(Saved entries)
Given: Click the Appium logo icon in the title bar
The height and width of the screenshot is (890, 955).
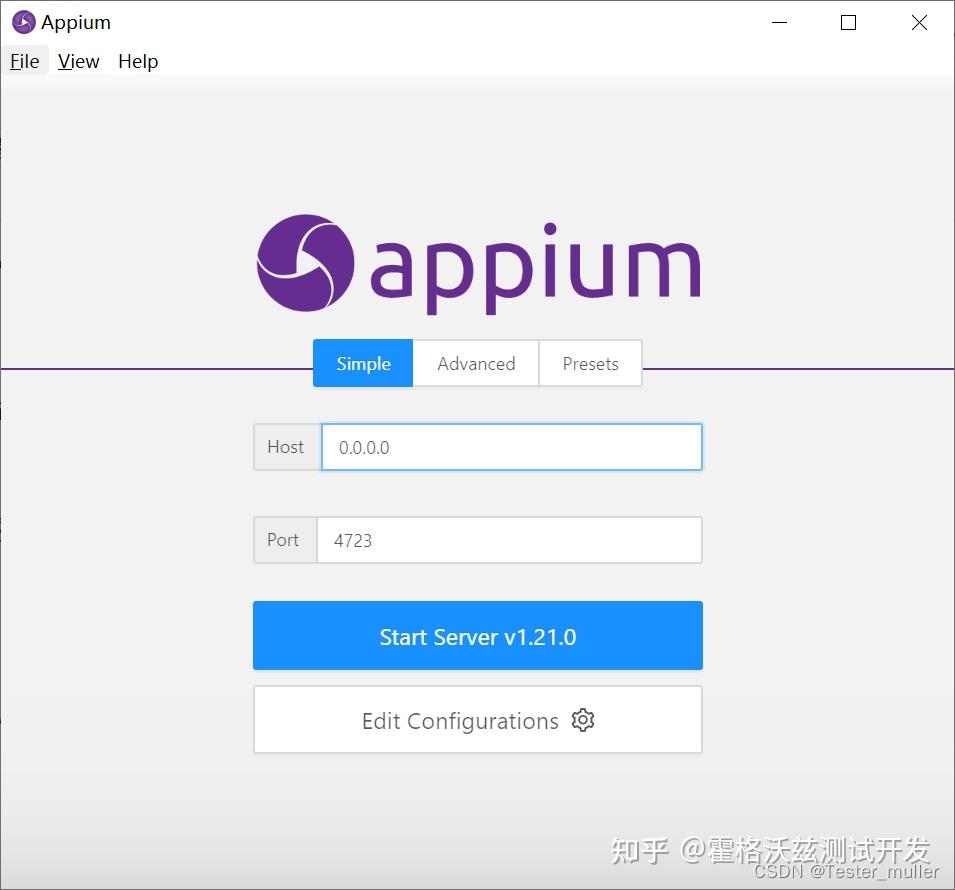Looking at the screenshot, I should [x=22, y=22].
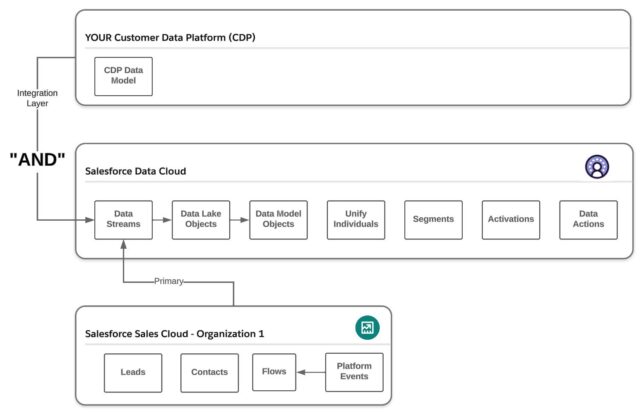Select the Segments box

(433, 219)
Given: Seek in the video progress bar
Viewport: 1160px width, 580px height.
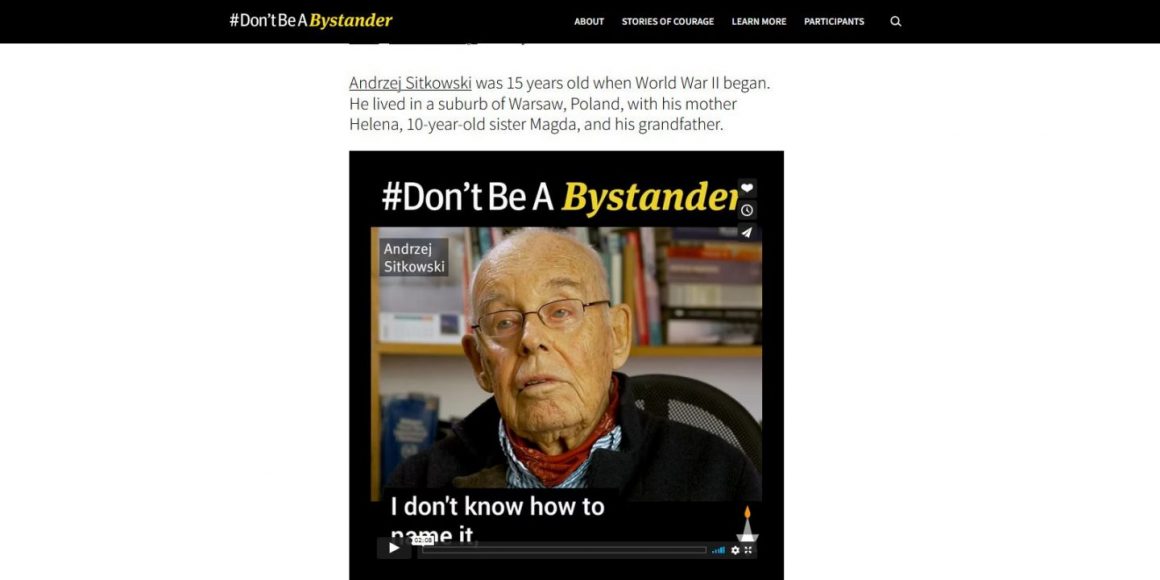Looking at the screenshot, I should pos(564,550).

** TRY IT **
Apart from the images, every line above is to be given again exactly.

** SOLUTION TO THE PROBLEM **
Given: Click the Appium logo icon in the title bar
The height and width of the screenshot is (890, 955).
Looking at the screenshot, I should [x=22, y=22].
Select the Segments box

(433, 219)
Given: Seek in the video progress bar
Viewport: 1160px width, 580px height.
Looking at the screenshot, I should pos(564,550).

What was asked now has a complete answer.